* [ASSIGNMENT]: Give back the full data, unchanged and complete.

Stored data

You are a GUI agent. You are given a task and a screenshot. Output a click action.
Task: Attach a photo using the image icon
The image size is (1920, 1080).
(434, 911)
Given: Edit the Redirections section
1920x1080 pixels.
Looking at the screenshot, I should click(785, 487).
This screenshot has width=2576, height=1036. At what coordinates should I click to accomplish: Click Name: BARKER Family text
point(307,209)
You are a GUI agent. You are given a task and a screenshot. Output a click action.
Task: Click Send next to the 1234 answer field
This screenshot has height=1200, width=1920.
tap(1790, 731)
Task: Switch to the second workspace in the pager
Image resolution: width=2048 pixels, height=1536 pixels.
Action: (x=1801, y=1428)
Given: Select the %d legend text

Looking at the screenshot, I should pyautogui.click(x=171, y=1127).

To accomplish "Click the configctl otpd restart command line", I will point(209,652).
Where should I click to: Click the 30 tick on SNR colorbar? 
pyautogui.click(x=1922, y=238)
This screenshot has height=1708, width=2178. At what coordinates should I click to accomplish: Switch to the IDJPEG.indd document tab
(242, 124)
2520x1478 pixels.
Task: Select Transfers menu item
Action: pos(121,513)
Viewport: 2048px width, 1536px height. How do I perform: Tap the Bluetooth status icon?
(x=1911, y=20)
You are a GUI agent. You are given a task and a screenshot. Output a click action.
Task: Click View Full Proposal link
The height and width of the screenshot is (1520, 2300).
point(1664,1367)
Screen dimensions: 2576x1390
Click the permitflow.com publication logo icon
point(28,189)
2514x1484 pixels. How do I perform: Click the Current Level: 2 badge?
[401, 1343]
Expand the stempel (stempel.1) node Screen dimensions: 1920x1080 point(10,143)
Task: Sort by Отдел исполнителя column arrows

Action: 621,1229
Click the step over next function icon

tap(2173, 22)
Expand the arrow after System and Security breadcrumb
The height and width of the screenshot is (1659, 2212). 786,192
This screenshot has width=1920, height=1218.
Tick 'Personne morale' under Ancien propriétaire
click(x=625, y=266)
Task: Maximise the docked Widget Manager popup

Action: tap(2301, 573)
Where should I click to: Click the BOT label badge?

* [PROBLEM SOLUTION]:
You are a GUI agent. You are given a task and a screenshot. Output a click action.
Task: Attach a photo using the image icon
The image size is (1920, 1080).
(434, 911)
Given: Edit the Redirections section
1920x1080 pixels.
Looking at the screenshot, I should click(785, 487).
This screenshot has width=2576, height=1036. At what coordinates should I click to accomplish: Click Name: BARKER Family text
point(307,209)
You are a GUI agent. You are given a task and a screenshot. Output a click action.
Task: Click Send next to the 1234 answer field
This screenshot has height=1200, width=1920.
tap(1790, 731)
Task: Switch to the second workspace in the pager
Image resolution: width=2048 pixels, height=1536 pixels.
Action: (x=1801, y=1428)
Given: Select the %d legend text

Looking at the screenshot, I should pyautogui.click(x=171, y=1127).

To accomplish "Click the configctl otpd restart command line", I will point(209,652).
Where should I click to: Click the 30 tick on SNR colorbar? 
pyautogui.click(x=1922, y=238)
This screenshot has height=1708, width=2178. At what coordinates should I click to accomplish: Switch to the IDJPEG.indd document tab
(242, 124)
2520x1478 pixels.
Task: Select Transfers menu item
Action: pos(121,513)
Viewport: 2048px width, 1536px height. How do I perform: Tap the Bluetooth status icon?
(x=1911, y=20)
You are a GUI agent. You are given a task and a screenshot. Output a click action.
Task: Click View Full Proposal link
The height and width of the screenshot is (1520, 2300).
point(1664,1367)
Screen dimensions: 2576x1390
Click the permitflow.com publication logo icon
point(28,189)
2514x1484 pixels. How do I perform: Click the Current Level: 2 badge?
[401, 1343]
Expand the stempel (stempel.1) node Screen dimensions: 1920x1080 point(10,143)
Task: Sort by Отдел исполнителя column arrows

Action: 621,1229
Click the step over next function icon

tap(2173, 22)
Expand the arrow after System and Security breadcrumb
The height and width of the screenshot is (1659, 2212). 786,192
This screenshot has width=1920, height=1218.
Tick 'Personne morale' under Ancien propriétaire
click(x=625, y=266)
Task: Maximise the docked Widget Manager popup

Action: tap(2301, 573)
Where should I click to: Click the BOT label badge?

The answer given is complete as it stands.